Elijah Griffin’s “S–t Black Girls Say” starring a black comedian in drag is only two weeks old and has already clocked more than one million views.
On Facebook and Twitter pages black women are debating whether the farce is funny, flippant, or both.
“When your work is provocative it will offend others. We don’t mean any harm,” said Griffin, 25,. “It’s not a social commentary on how real life is.”
Highlights of the video include Houston, Texas comedy actor Billy Sorrells, 29, dressed in drag going through her boyfriend’s phone, patting her itchy weave, and telling her beau to “pack your PlayStation and get out.”
The spoof is a spoof of another YouTube hit “S–t Girls Say” featuring white actor Graydon Sheppard and a cameo by 1980’s celeb Juliette Lewis.
That video currently has seven million views since its December 12th debut, and prompted Griffin’s friend, Hollywood writer Lena Waithe to suggest the parody for black audiences.

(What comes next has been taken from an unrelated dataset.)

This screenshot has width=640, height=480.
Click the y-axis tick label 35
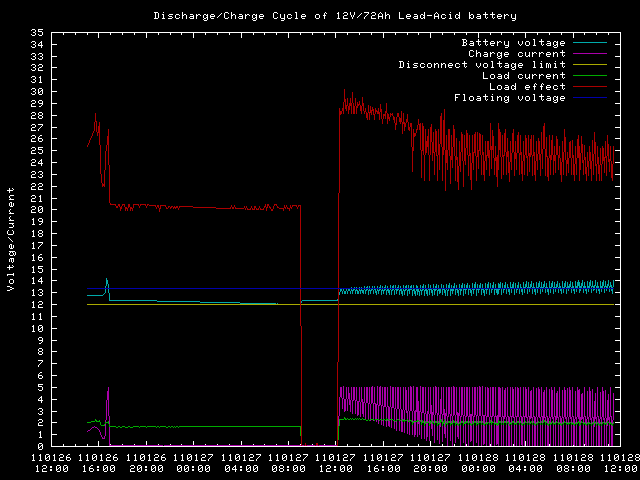[x=37, y=32]
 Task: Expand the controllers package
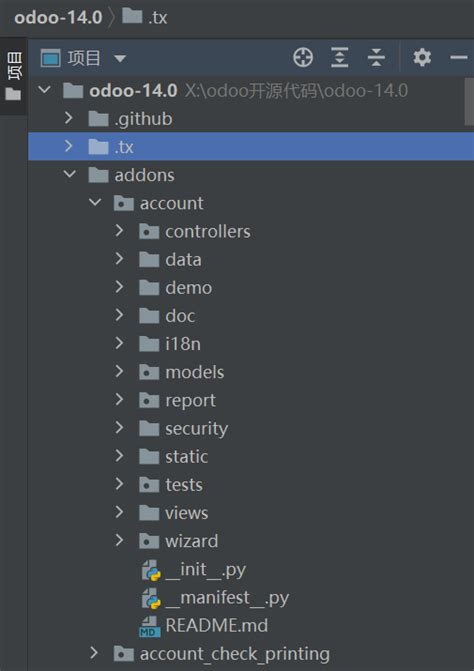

“We were just trying to amuse ourselves. We didn’t expect it to be viral,” said Sorrell whose describes his character “Peaches” as “a cross between a woman and a gay man” sporting a goatee.
“People need to laugh. When we laugh, we see each other better,” Sorrell said.
But black women advocates don’t see the punchline.
“While those images are funny to those of us who are well- educated, some young people don’t know how to filter the message,” said Benita Miller, founder of The Brooklyn Young Mothers’ Collective on Atlantic Avenue in Boerum Hill who counsels teen moms.
“Young people don’t know what is real or what is imagined,” Miller said. “When you work with young women they take on these characteristics.”
Farah Tanis, executive director of Black Women’s Blueprint in Downtown Brooklyn, pointed out that anytime someone posts something online, they can’t control their audience.
“You put something on YouTube, the whole world is watching,” Tanis said. “I don’t think it is a man’s place to offer this type of representation of black women.”
Despite the controversy, Griffin is not fazed.
“To all those people offended out there – it is a simple joke,” said Griffin. “It’s made for people who are easy going.”